Your output should consist of the data, copied exactly.

**Provided data**
---
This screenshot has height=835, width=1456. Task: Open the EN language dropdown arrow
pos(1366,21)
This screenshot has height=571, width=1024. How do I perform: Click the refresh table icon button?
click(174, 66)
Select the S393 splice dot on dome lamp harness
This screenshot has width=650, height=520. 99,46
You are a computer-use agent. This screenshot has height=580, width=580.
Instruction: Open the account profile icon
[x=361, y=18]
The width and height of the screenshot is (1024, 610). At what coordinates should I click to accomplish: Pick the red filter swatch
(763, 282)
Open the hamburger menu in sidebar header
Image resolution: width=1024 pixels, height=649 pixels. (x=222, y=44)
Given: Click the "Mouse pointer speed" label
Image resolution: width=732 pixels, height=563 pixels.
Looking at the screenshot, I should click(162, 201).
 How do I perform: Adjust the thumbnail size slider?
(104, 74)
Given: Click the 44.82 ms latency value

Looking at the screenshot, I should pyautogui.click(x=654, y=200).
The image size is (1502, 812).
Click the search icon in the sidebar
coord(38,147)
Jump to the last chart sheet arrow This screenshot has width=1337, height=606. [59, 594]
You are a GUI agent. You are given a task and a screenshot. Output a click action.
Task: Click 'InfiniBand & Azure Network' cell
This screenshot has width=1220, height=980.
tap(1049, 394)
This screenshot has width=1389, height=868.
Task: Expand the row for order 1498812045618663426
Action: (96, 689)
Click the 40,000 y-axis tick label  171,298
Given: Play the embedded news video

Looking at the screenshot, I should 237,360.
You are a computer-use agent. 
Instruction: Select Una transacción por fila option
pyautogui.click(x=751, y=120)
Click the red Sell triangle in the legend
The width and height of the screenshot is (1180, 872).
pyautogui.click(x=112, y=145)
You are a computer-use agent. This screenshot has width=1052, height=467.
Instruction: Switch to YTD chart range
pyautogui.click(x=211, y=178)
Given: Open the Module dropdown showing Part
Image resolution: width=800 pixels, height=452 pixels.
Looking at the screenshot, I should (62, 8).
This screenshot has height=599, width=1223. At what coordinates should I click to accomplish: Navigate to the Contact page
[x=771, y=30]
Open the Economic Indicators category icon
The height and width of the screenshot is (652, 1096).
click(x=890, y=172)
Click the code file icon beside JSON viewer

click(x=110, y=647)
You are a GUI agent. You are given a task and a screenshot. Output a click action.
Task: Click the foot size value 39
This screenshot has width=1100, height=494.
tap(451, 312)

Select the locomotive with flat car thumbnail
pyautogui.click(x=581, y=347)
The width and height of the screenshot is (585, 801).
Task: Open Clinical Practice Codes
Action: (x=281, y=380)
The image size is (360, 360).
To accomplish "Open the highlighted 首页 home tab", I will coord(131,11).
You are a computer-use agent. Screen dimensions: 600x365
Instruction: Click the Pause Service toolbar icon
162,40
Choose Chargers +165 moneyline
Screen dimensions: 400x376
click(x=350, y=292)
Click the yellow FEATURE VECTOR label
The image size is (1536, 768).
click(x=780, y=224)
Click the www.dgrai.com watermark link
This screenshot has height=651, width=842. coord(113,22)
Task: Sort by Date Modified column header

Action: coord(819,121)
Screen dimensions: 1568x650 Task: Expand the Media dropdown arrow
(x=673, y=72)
---
**Solution to the exercise**
This screenshot has height=835, width=1456. Task: Open the EN language dropdown arrow
pos(1366,21)
This screenshot has height=571, width=1024. How do I perform: Click the refresh table icon button?
click(174, 66)
Select the S393 splice dot on dome lamp harness
This screenshot has width=650, height=520. 99,46
You are a computer-use agent. This screenshot has height=580, width=580.
Instruction: Open the account profile icon
[x=361, y=18]
The width and height of the screenshot is (1024, 610). At what coordinates should I click to accomplish: Pick the red filter swatch
(763, 282)
Open the hamburger menu in sidebar header
Image resolution: width=1024 pixels, height=649 pixels. (x=222, y=44)
Given: Click the "Mouse pointer speed" label
Image resolution: width=732 pixels, height=563 pixels.
Looking at the screenshot, I should click(162, 201).
 How do I perform: Adjust the thumbnail size slider?
(104, 74)
Given: Click the 44.82 ms latency value

Looking at the screenshot, I should pyautogui.click(x=654, y=200).
The image size is (1502, 812).
Click the search icon in the sidebar
coord(38,147)
Jump to the last chart sheet arrow This screenshot has width=1337, height=606. [59, 594]
You are a GUI agent. You are given a task and a screenshot. Output a click action.
Task: Click 'InfiniBand & Azure Network' cell
This screenshot has width=1220, height=980.
tap(1049, 394)
This screenshot has width=1389, height=868.
Task: Expand the row for order 1498812045618663426
Action: (96, 689)
Click the 40,000 y-axis tick label  171,298
Given: Play the embedded news video

Looking at the screenshot, I should 237,360.
You are a computer-use agent. 
Instruction: Select Una transacción por fila option
pyautogui.click(x=751, y=120)
Click the red Sell triangle in the legend
The width and height of the screenshot is (1180, 872).
pyautogui.click(x=112, y=145)
You are a computer-use agent. This screenshot has width=1052, height=467.
Instruction: Switch to YTD chart range
pyautogui.click(x=211, y=178)
Given: Open the Module dropdown showing Part
Image resolution: width=800 pixels, height=452 pixels.
Looking at the screenshot, I should (62, 8).
This screenshot has height=599, width=1223. At what coordinates should I click to accomplish: Navigate to the Contact page
[x=771, y=30]
Open the Economic Indicators category icon
The height and width of the screenshot is (652, 1096).
click(x=890, y=172)
Click the code file icon beside JSON viewer

click(x=110, y=647)
You are a GUI agent. You are given a task and a screenshot. Output a click action.
Task: Click the foot size value 39
This screenshot has width=1100, height=494.
tap(451, 312)

Select the locomotive with flat car thumbnail
pyautogui.click(x=581, y=347)
The width and height of the screenshot is (585, 801).
Task: Open Clinical Practice Codes
Action: (x=281, y=380)
The image size is (360, 360).
To accomplish "Open the highlighted 首页 home tab", I will coord(131,11).
You are a computer-use agent. Screen dimensions: 600x365
Instruction: Click the Pause Service toolbar icon
162,40
Choose Chargers +165 moneyline
Screen dimensions: 400x376
click(x=350, y=292)
Click the yellow FEATURE VECTOR label
The image size is (1536, 768).
click(x=780, y=224)
Click the www.dgrai.com watermark link
This screenshot has height=651, width=842. coord(113,22)
Task: Sort by Date Modified column header

Action: coord(819,121)
Screen dimensions: 1568x650 Task: Expand the Media dropdown arrow
(x=673, y=72)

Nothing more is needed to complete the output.